§ QUÉ HACER:
Sustituye "colapsos" por "derrumbes" y copia el texto sobre la Argentina y la crisis del capitalismo desde "La Argentina y" hasta "es necesario reconocer.".

§ FUENTE:
>>>

También la persistencia del proceso de crecimiento y acumulación a escala mundial agravó el saqueo y la depredación de recursos valiosos existentes en muchas regiones de la periferia del capitalismo, que van a ser objeto de nuevas ofensivas contra sus territorios y los pueblos que los habitan, generando los denominados procesos extractivistas que hoy predominan en la mayoría de los países latinoamericanos, más allá de los gobiernos de diferentes matices partidarios.
La Argentina y las próximas décadas
Nuestro país no está al margen de ese mundo en crisis. Somos parte del sistema capitalista, aunque estamos insertos de manera dependiente. Y nuestra historia como Nación ha sido la continuidad de ese estado, aunque pasando por fases diferentes tanto en su estructura social y dinámica interna, como en su inserción dentro del sistema capitalista internacional. No vamos a estar al margen de los colapsos futuros, pero vamos a tener nuestras particularidades nacionales que es necesario reconocer.

<<<

§ LISTADO DE DATOS:
>>>

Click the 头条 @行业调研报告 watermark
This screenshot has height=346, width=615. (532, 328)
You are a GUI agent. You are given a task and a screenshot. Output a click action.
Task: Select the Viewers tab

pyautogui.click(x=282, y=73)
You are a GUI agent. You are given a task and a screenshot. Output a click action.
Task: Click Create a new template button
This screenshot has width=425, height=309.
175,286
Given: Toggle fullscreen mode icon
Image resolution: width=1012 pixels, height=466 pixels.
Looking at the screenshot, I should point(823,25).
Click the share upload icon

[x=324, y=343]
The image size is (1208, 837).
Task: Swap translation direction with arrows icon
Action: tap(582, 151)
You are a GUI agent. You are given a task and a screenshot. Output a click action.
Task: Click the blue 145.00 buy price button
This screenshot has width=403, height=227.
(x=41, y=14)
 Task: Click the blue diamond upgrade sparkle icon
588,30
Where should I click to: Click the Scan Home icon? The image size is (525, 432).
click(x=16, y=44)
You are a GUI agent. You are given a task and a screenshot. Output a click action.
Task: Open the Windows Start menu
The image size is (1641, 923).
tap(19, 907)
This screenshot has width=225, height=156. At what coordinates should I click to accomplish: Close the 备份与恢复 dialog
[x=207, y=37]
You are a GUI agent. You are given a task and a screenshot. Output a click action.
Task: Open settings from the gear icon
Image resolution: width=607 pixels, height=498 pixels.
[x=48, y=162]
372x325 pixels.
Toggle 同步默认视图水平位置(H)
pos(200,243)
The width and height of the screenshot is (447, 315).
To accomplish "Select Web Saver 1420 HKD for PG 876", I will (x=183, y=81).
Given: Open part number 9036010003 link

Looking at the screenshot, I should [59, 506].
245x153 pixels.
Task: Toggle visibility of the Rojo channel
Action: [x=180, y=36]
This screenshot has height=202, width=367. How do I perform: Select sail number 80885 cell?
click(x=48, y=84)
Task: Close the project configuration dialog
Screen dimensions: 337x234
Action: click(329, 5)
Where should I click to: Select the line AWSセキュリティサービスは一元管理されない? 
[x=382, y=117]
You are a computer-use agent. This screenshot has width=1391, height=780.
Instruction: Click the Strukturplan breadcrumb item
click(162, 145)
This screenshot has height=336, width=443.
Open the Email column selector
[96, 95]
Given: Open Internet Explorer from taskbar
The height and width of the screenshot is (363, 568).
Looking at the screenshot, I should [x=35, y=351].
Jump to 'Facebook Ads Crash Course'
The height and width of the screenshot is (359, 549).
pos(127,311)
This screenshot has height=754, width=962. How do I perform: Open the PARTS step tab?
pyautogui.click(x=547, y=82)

<<<

§ PROBLEMA RESUELTO:
La Argentina y las próximas décadas
Nuestro país no está al margen de ese mundo en crisis. Somos parte del sistema capitalista, aunque estamos insertos de manera dependiente. Y nuestra historia como Nación ha sido la continuidad de ese estado, aunque pasando por fases diferentes tanto en su estructura social y dinámica interna, como en su inserción dentro del sistema capitalista internacional. No vamos a estar al margen de los derrumbes futuros, pero vamos a tener nuestras particularidades nacionales que es necesario reconocer.